(MATERIAL FOR THIS EXERCISE)

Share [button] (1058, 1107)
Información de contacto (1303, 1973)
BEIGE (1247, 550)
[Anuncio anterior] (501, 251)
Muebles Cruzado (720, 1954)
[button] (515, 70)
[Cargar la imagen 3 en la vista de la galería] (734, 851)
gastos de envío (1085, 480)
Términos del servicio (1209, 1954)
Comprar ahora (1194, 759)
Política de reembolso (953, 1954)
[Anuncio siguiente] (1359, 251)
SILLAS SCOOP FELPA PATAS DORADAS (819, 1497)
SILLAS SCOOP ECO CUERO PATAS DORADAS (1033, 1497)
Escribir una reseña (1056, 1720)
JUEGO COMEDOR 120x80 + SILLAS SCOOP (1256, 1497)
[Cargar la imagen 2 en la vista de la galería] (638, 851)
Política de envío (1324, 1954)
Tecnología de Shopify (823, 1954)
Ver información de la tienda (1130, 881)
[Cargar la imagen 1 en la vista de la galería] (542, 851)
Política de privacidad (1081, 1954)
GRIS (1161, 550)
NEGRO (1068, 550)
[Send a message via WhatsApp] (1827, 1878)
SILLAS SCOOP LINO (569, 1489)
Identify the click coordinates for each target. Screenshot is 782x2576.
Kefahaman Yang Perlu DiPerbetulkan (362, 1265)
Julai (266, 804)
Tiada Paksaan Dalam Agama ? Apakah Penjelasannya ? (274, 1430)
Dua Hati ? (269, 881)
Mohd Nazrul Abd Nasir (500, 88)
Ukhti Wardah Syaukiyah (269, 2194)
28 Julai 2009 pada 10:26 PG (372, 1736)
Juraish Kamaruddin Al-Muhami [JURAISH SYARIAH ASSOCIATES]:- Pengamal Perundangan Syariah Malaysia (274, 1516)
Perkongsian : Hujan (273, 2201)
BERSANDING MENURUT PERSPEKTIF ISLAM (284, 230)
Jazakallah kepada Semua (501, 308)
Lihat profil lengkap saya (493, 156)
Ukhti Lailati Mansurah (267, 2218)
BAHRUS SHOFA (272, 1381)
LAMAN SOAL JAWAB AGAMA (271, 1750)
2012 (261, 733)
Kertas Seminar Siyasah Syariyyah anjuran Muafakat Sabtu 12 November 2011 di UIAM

(End MATERIAL FOR THIS EXERCISE)

__THE PROBLEM__:
Which of the lines above carry the string "Política"? Copy every one.

__RESULT__:
Política de reembolso (953, 1954)
Política de envío (1324, 1954)
Política de privacidad (1081, 1954)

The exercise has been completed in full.